Recent studies indicated that the leucine zipper domain protein Par-4 induces apoptosis in certain cancer cells by activation of the Fas prodeath pathway and coparallel inhibition of NF-kappaB transcriptional activity. However, the intracellular localization or functional domains of Par-4 involved in apoptosis remained unknown. In the present study, structure-function analysis indicated that inhibition of NF-kappaB activity and apoptosis is dependent on Par-4 translocation to the nucleus via a bipartite nuclear localization sequence, NLS2. Cancer cells that were resistant to Par-4-induced apoptosis retained Par-4 in the cytoplasm. Interestingly, a 59-amino-acid core that included NLS2 but not the C-terminal leucine zipper domain was necessary and sufficient to induce Fas pathway activation, inhibition of NF-kappaB activity, and apoptosis. Most important, this core domain had an expanded target range for induction of apoptosis, extending to previously resistant cancer cells but not to normal cells. These findings have identified a unique death-inducing domain selective for apoptosis induction in cancer cells (SAC domain) which holds promise for identifying key differences between cancer and normal cells and for molecular therapy of cancer.

FIG. 1.

Nuclear localization of Par-4 correlates with apoptosis induction.
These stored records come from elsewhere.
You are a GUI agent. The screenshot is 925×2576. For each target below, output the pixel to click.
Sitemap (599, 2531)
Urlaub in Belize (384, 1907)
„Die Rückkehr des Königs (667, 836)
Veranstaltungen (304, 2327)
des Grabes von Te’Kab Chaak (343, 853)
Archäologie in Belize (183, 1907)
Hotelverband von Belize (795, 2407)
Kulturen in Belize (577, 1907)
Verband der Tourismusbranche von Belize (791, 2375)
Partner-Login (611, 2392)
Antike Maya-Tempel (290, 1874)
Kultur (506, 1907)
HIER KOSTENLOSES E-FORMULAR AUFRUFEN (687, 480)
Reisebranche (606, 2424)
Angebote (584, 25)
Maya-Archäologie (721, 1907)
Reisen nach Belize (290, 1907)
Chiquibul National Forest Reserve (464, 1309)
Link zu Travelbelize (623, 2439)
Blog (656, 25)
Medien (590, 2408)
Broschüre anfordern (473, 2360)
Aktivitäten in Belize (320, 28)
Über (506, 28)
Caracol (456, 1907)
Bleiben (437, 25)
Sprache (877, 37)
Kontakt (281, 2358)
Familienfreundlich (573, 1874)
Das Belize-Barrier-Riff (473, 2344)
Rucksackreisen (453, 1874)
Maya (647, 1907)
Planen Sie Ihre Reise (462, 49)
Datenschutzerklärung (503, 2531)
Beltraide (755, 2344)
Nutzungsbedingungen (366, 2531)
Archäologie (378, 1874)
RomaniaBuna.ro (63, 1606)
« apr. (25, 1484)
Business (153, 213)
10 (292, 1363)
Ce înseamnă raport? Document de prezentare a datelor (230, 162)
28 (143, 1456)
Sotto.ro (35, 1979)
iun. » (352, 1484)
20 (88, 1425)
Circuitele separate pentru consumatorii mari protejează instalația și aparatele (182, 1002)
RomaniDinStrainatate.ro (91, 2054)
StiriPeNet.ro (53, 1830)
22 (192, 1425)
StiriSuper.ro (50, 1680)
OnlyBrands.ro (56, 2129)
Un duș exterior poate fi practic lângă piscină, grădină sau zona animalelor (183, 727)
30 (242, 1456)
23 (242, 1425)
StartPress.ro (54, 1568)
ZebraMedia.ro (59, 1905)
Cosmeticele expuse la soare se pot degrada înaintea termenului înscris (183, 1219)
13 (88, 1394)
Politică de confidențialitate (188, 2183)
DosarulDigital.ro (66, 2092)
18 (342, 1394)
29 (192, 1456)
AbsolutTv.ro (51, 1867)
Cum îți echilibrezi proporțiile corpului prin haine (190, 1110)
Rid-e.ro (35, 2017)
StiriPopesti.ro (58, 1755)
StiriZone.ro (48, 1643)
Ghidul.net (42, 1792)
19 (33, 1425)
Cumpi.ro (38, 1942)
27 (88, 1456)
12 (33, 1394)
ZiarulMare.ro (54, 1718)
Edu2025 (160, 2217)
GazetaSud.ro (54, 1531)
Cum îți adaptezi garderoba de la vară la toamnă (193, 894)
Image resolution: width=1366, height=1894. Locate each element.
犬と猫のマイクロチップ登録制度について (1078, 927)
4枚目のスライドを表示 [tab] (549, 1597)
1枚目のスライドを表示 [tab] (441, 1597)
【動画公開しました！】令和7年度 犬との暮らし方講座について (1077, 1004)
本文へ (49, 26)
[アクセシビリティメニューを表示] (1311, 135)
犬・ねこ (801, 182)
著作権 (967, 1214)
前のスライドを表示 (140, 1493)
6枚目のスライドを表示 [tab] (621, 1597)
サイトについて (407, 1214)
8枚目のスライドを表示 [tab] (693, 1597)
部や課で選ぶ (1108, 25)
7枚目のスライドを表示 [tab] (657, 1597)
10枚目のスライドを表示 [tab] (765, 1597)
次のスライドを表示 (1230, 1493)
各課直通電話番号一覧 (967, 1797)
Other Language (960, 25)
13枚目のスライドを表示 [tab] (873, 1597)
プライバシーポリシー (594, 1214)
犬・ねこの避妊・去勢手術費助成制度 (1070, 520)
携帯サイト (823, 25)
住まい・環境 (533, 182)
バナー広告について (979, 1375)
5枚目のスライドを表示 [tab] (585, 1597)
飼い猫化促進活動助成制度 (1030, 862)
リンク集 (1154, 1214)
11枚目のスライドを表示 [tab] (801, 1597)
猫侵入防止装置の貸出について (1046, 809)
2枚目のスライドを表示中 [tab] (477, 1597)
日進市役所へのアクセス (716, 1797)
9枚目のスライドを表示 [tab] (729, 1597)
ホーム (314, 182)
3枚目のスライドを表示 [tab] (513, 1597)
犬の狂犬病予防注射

PC-3 and LNCaP cells were fixed and probed with Par-4 antibody to detect expression of endogenous Par-4. Nuclei were visualized by staining with propidium iodide. Intracellular localization of endogenous Par-4 was recorded by confocal microscopy. Par-4 images are shown in the left panels, and overlay of Par-4 and propidium iodide images are shown in the right panels (A). Cells were transfected with GFP-Par-4 and treated with propidium iodide to detect nuclei. Intracellular localization of GFP-Par-4 was recorded by confocal microscopy (B). GFP-Par-4 images are shown in the left panels, and overlay of GFP-Par-4 and propidium iodide images are shown in the right panels. Note yellow color resulting from colocalization of GFP green fluorescence with reddish-orange propidium iodide staining (right panels), indicating nuclear expression of Par-4. The percentage of cells with strictly cytoplasmic and with cytoplasmic and nuclear Par-4 is indicated above each panel as C and C/N, respectively. To determine percent apoptosis, cells were transfected with GFP-Par-4 and the GFP vector as a control and subjected to DAPI staining. Apoptotic cells were quantified and expressed as a percentage of the total number of transfected cells (C).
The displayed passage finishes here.